» **YOUR INSTRUCTIONS**
Provide an exact transcription of all the records.

---

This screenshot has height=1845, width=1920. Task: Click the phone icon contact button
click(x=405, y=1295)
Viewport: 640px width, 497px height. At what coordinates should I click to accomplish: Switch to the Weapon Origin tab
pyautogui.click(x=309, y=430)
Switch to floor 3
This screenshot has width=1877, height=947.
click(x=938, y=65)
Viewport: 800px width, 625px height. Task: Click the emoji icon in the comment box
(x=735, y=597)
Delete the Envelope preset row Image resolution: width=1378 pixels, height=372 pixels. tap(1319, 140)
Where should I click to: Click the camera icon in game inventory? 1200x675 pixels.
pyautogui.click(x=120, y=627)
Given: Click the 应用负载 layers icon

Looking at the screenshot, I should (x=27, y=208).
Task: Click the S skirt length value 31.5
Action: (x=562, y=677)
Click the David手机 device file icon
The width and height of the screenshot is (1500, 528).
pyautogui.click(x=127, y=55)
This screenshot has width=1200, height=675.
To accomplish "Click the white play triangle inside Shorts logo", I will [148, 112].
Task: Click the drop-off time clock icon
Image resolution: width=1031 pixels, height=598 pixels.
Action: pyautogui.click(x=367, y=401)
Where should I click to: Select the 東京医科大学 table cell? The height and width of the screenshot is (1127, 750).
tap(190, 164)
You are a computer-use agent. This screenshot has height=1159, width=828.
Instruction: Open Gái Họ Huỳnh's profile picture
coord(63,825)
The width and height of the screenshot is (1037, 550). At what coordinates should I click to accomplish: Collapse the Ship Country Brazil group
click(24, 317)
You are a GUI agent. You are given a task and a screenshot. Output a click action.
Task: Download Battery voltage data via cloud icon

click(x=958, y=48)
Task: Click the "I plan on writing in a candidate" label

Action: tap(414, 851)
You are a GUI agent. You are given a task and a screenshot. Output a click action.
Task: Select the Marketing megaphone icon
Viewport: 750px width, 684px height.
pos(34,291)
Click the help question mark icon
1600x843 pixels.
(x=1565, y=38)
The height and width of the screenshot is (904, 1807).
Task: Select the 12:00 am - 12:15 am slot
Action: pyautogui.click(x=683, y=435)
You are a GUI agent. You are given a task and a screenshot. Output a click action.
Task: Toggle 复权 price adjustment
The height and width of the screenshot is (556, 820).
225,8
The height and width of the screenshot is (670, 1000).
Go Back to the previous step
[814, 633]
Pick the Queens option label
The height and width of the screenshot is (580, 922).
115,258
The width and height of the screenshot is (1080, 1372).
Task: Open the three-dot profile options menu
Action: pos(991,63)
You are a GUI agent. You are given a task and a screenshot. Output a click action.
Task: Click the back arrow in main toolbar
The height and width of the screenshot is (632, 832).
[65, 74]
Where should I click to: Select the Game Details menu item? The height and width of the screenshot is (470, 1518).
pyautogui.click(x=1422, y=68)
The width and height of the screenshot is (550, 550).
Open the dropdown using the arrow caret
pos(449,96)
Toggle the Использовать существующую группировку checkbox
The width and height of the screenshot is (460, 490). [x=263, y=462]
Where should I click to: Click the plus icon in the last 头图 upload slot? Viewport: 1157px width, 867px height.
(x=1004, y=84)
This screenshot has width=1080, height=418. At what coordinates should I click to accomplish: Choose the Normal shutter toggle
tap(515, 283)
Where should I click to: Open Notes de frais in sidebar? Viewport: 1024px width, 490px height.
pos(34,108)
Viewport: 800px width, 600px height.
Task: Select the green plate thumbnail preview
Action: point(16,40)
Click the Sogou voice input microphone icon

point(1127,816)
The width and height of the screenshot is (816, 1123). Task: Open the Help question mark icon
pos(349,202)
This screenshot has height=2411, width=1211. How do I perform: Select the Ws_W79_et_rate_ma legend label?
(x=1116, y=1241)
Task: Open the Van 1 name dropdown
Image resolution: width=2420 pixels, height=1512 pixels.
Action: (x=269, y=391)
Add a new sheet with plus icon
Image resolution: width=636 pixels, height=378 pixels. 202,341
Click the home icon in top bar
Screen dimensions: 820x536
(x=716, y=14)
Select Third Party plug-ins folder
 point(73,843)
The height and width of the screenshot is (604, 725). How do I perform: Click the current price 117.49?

---

» **ANSWER**
This screenshot has height=1845, width=1920. Task: Click the phone icon contact button
click(x=405, y=1295)
Viewport: 640px width, 497px height. At what coordinates should I click to accomplish: Switch to the Weapon Origin tab
pyautogui.click(x=309, y=430)
Switch to floor 3
This screenshot has width=1877, height=947.
click(x=938, y=65)
Viewport: 800px width, 625px height. Task: Click the emoji icon in the comment box
(x=735, y=597)
Delete the Envelope preset row Image resolution: width=1378 pixels, height=372 pixels. tap(1319, 140)
Where should I click to: Click the camera icon in game inventory? 1200x675 pixels.
pyautogui.click(x=120, y=627)
Given: Click the 应用负载 layers icon

Looking at the screenshot, I should (x=27, y=208).
Task: Click the S skirt length value 31.5
Action: (x=562, y=677)
Click the David手机 device file icon
The width and height of the screenshot is (1500, 528).
pyautogui.click(x=127, y=55)
This screenshot has width=1200, height=675.
To accomplish "Click the white play triangle inside Shorts logo", I will [148, 112].
Task: Click the drop-off time clock icon
Image resolution: width=1031 pixels, height=598 pixels.
Action: pyautogui.click(x=367, y=401)
Where should I click to: Select the 東京医科大学 table cell? The height and width of the screenshot is (1127, 750).
tap(190, 164)
You are a computer-use agent. This screenshot has height=1159, width=828.
Instruction: Open Gái Họ Huỳnh's profile picture
coord(63,825)
The width and height of the screenshot is (1037, 550). At what coordinates should I click to accomplish: Collapse the Ship Country Brazil group
click(24, 317)
You are a GUI agent. You are given a task and a screenshot. Output a click action.
Task: Download Battery voltage data via cloud icon

click(x=958, y=48)
Task: Click the "I plan on writing in a candidate" label

Action: tap(414, 851)
You are a GUI agent. You are given a task and a screenshot. Output a click action.
Task: Select the Marketing megaphone icon
Viewport: 750px width, 684px height.
pos(34,291)
Click the help question mark icon
1600x843 pixels.
(x=1565, y=38)
The height and width of the screenshot is (904, 1807).
Task: Select the 12:00 am - 12:15 am slot
Action: pyautogui.click(x=683, y=435)
You are a GUI agent. You are given a task and a screenshot. Output a click action.
Task: Toggle 复权 price adjustment
The height and width of the screenshot is (556, 820).
225,8
The height and width of the screenshot is (670, 1000).
Go Back to the previous step
[814, 633]
Pick the Queens option label
The height and width of the screenshot is (580, 922).
115,258
The width and height of the screenshot is (1080, 1372).
Task: Open the three-dot profile options menu
Action: pos(991,63)
You are a GUI agent. You are given a task and a screenshot. Output a click action.
Task: Click the back arrow in main toolbar
The height and width of the screenshot is (632, 832).
[65, 74]
Where should I click to: Select the Game Details menu item? The height and width of the screenshot is (470, 1518).
pyautogui.click(x=1422, y=68)
The width and height of the screenshot is (550, 550).
Open the dropdown using the arrow caret
pos(449,96)
Toggle the Использовать существующую группировку checkbox
The width and height of the screenshot is (460, 490). [x=263, y=462]
Where should I click to: Click the plus icon in the last 头图 upload slot? Viewport: 1157px width, 867px height.
(x=1004, y=84)
This screenshot has width=1080, height=418. At what coordinates should I click to accomplish: Choose the Normal shutter toggle
tap(515, 283)
Where should I click to: Open Notes de frais in sidebar? Viewport: 1024px width, 490px height.
pos(34,108)
Viewport: 800px width, 600px height.
Task: Select the green plate thumbnail preview
Action: point(16,40)
Click the Sogou voice input microphone icon

point(1127,816)
The width and height of the screenshot is (816, 1123). Task: Open the Help question mark icon
pos(349,202)
This screenshot has height=2411, width=1211. How do I perform: Select the Ws_W79_et_rate_ma legend label?
(x=1116, y=1241)
Task: Open the Van 1 name dropdown
Image resolution: width=2420 pixels, height=1512 pixels.
Action: (x=269, y=391)
Add a new sheet with plus icon
Image resolution: width=636 pixels, height=378 pixels. 202,341
Click the home icon in top bar
Screen dimensions: 820x536
(x=716, y=14)
Select Third Party plug-ins folder
 point(73,843)
The height and width of the screenshot is (604, 725). How do I perform: Click the current price 117.49?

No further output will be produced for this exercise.